# [Required work]
Reproduce word for word everything in the records from the line containing "Identify the location of dish-name: Millefeuille" down to the line containing "(1370, 736).", leaving out the pictures.

# [Listed records]
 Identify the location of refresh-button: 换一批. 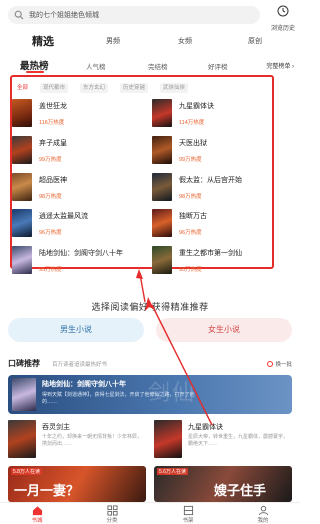
(280, 364).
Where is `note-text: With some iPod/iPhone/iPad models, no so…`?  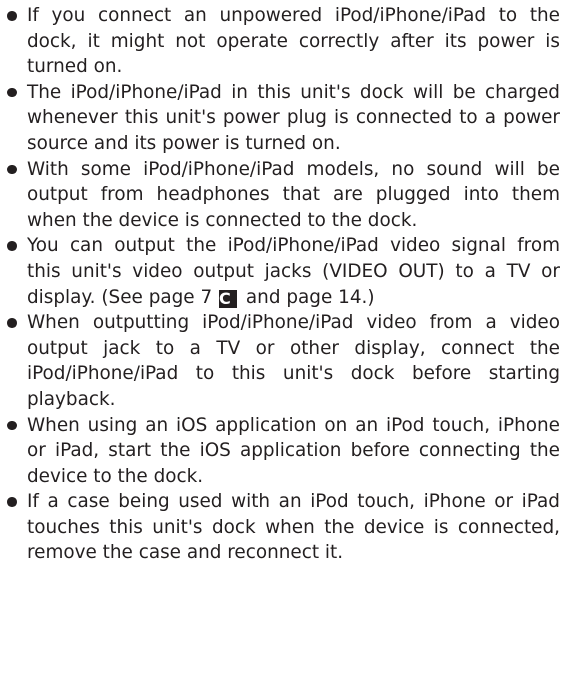 note-text: With some iPod/iPhone/iPad models, no so… is located at coordinates (294, 194).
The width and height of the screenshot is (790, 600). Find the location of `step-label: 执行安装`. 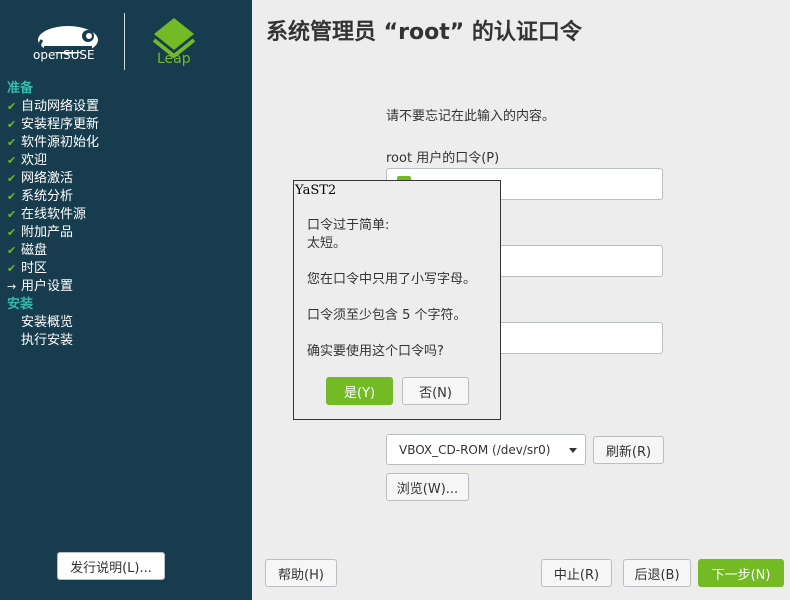

step-label: 执行安装 is located at coordinates (48, 340).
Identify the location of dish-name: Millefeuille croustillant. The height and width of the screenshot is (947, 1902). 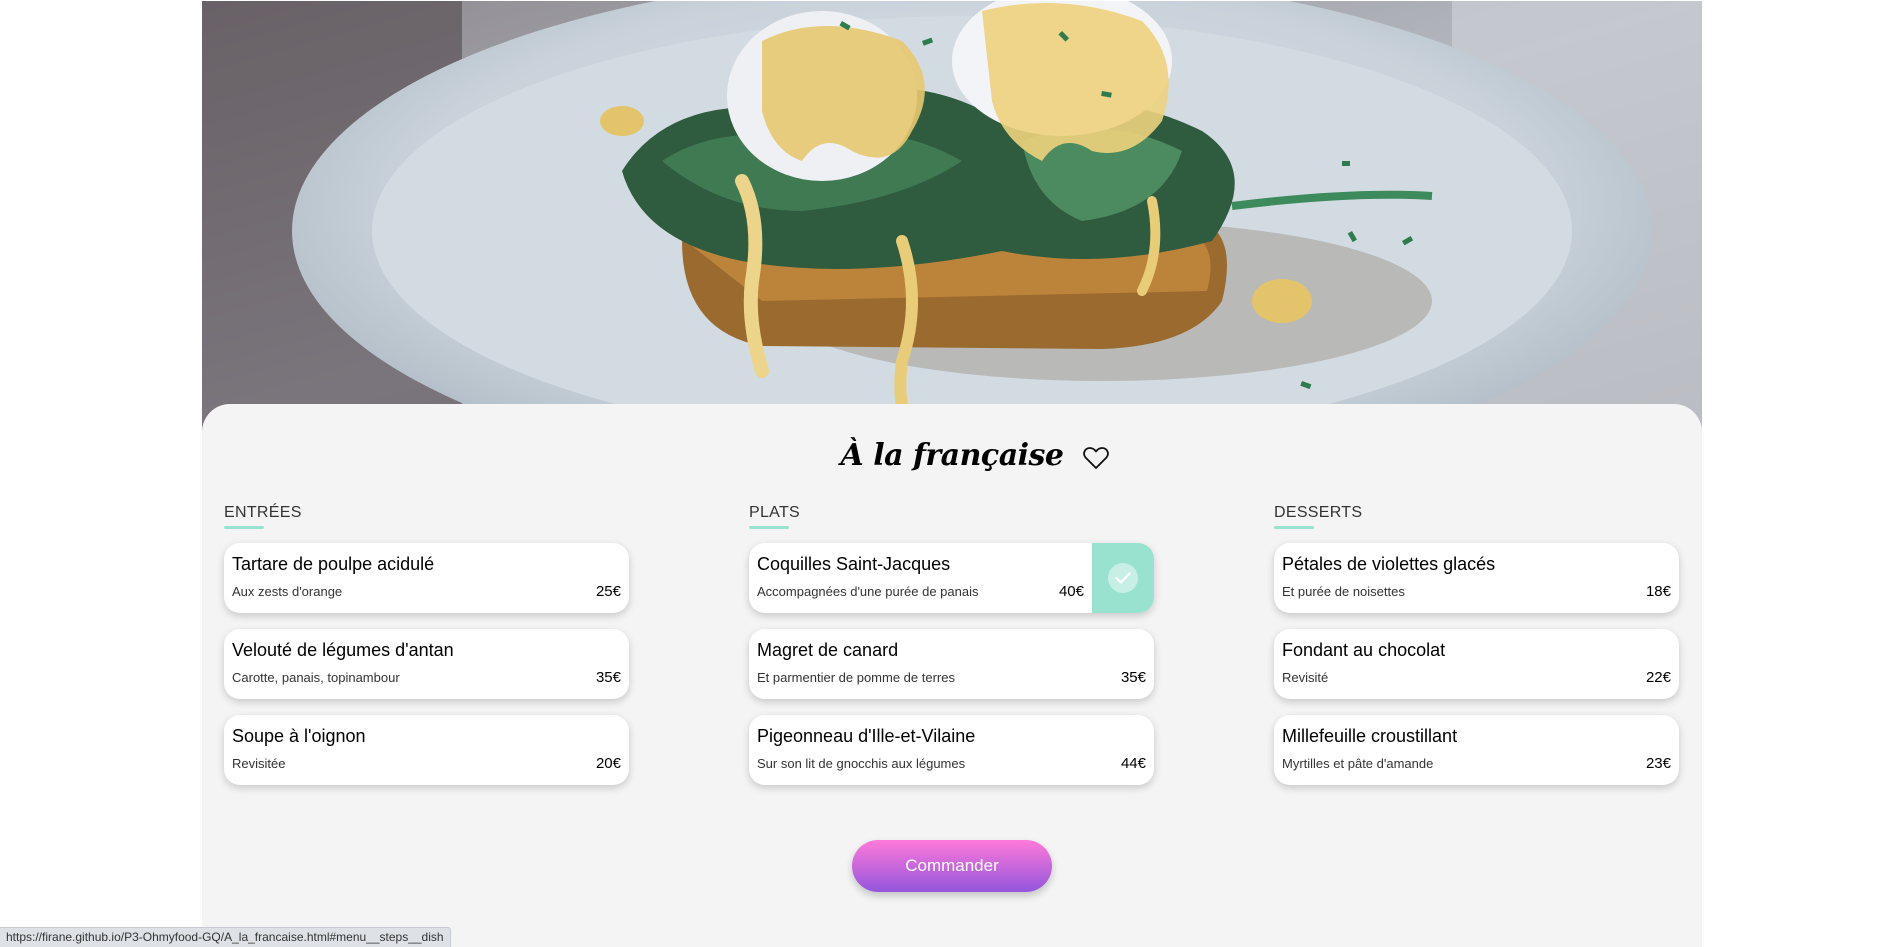
(1370, 736).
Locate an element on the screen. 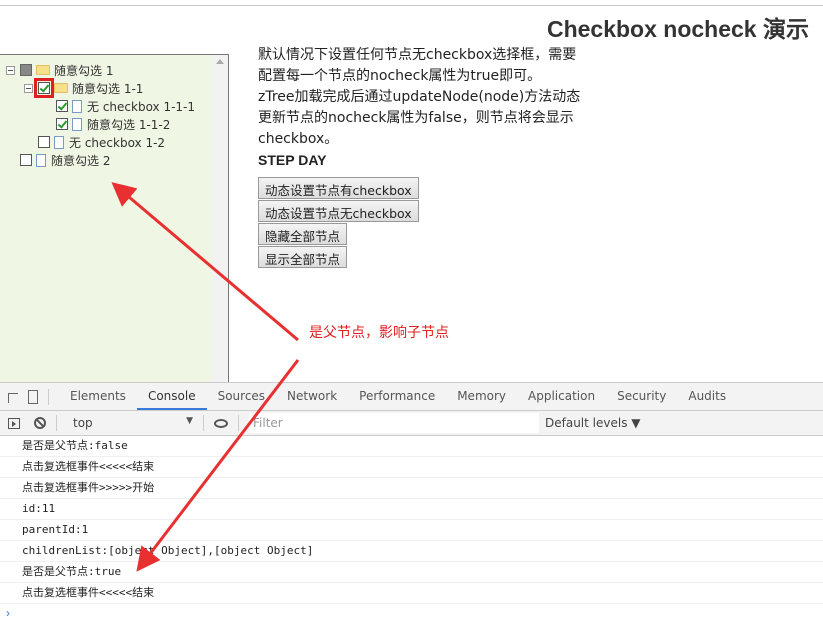  console-log: id:11 is located at coordinates (412, 510).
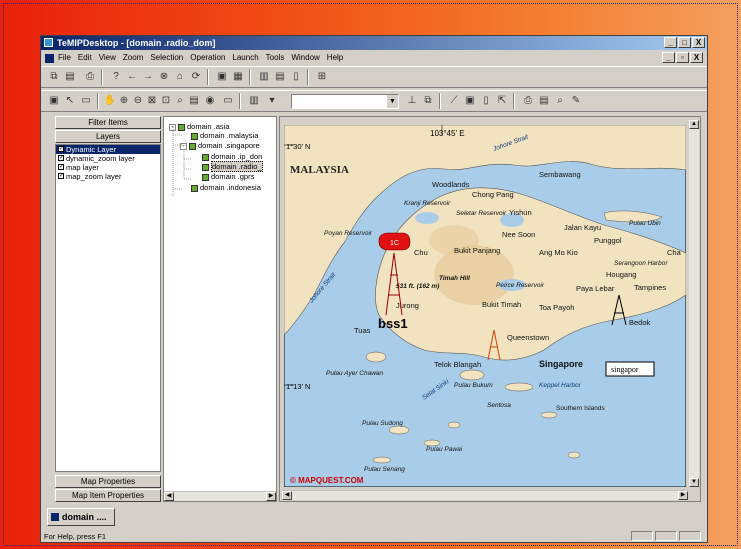 This screenshot has width=741, height=549. Describe the element at coordinates (110, 101) in the screenshot. I see `pan-icon: ✋` at that location.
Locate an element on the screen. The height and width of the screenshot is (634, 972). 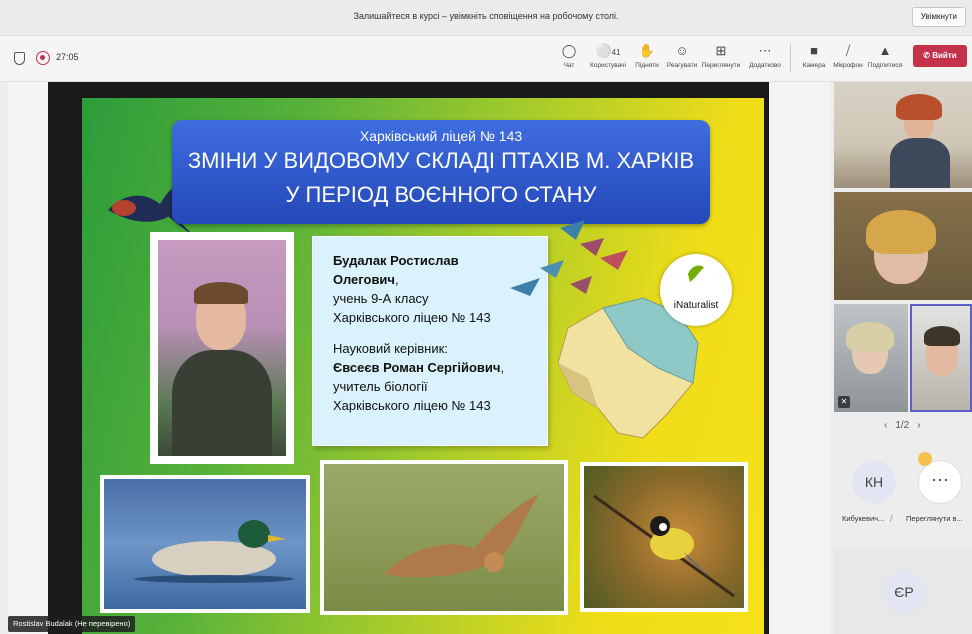
leave-button: ✆ Вийти is located at coordinates (940, 56).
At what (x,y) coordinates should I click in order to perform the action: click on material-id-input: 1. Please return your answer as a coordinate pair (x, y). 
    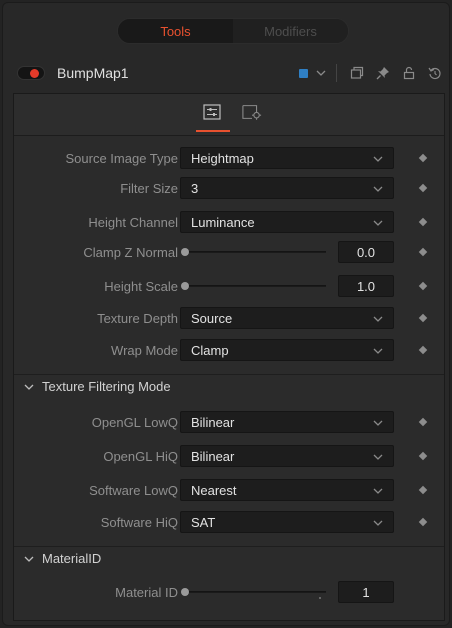
    Looking at the image, I should click on (366, 592).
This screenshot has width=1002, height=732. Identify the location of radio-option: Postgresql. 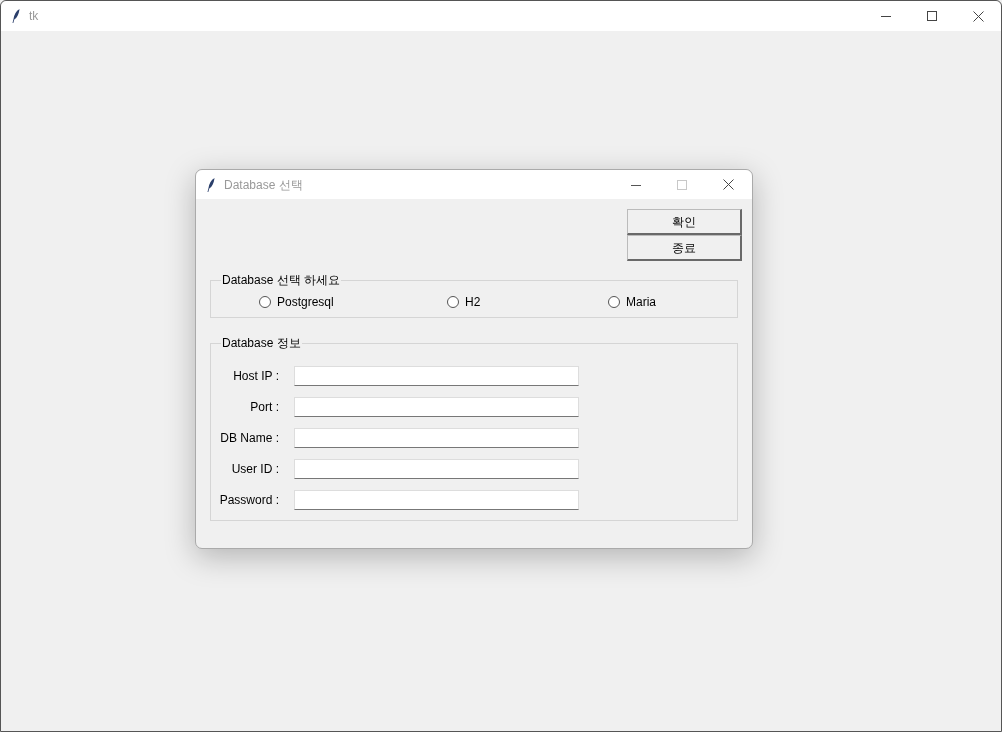
(353, 302).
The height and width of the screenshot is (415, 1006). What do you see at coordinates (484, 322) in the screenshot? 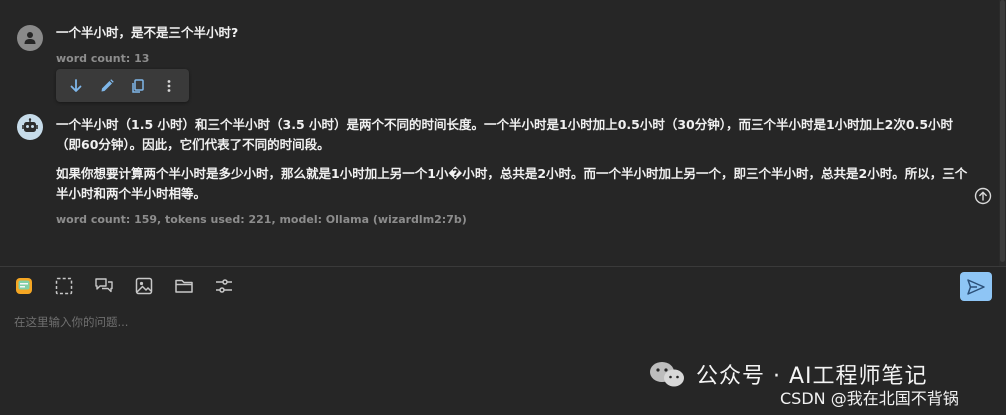
I see `message-input` at bounding box center [484, 322].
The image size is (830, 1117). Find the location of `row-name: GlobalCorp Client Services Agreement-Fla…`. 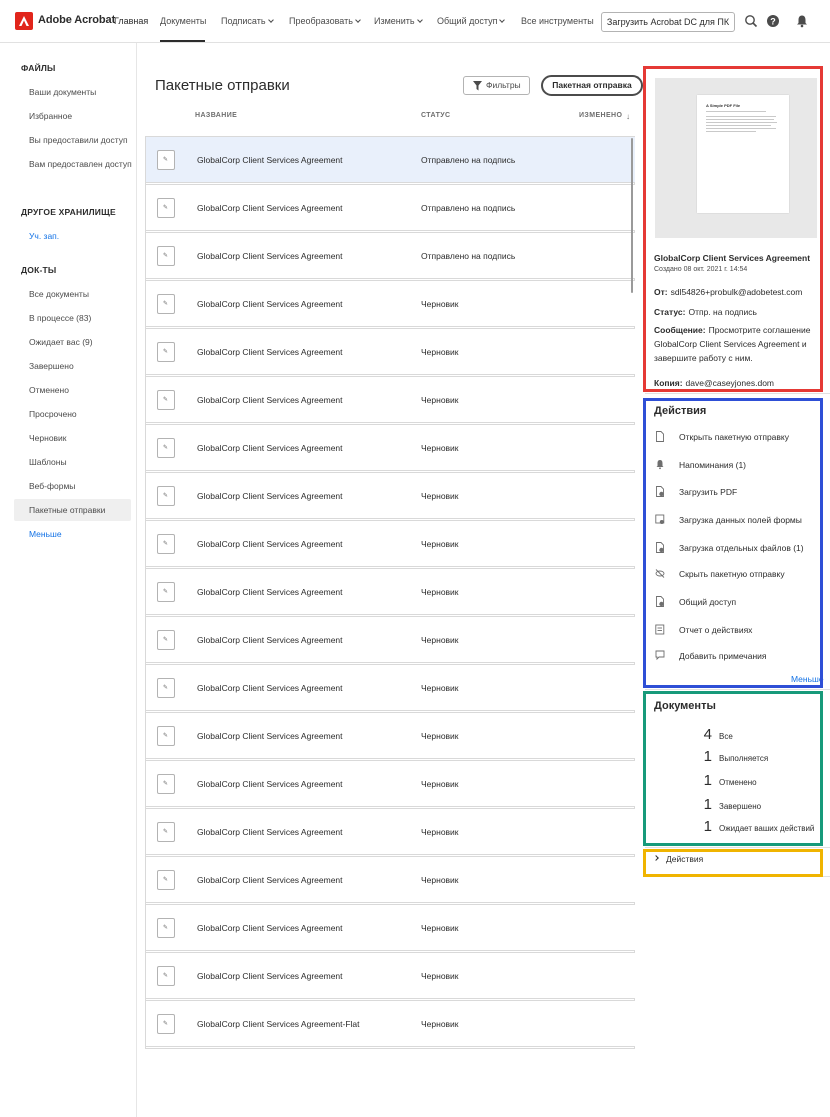

row-name: GlobalCorp Client Services Agreement-Fla… is located at coordinates (278, 1024).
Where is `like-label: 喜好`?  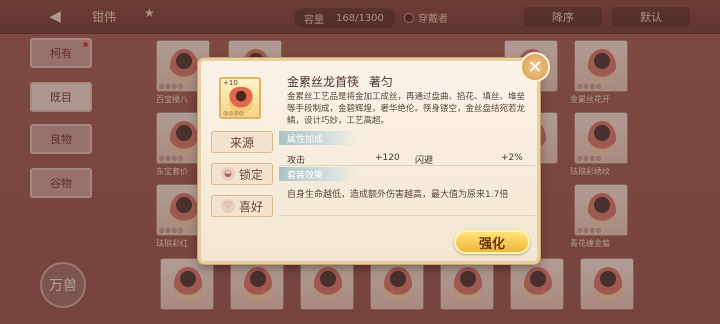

# [Answer to the exercise]
Identify the location of dish-name: Millefeuille croustillant. The height and width of the screenshot is (947, 1902). 
(1370, 736).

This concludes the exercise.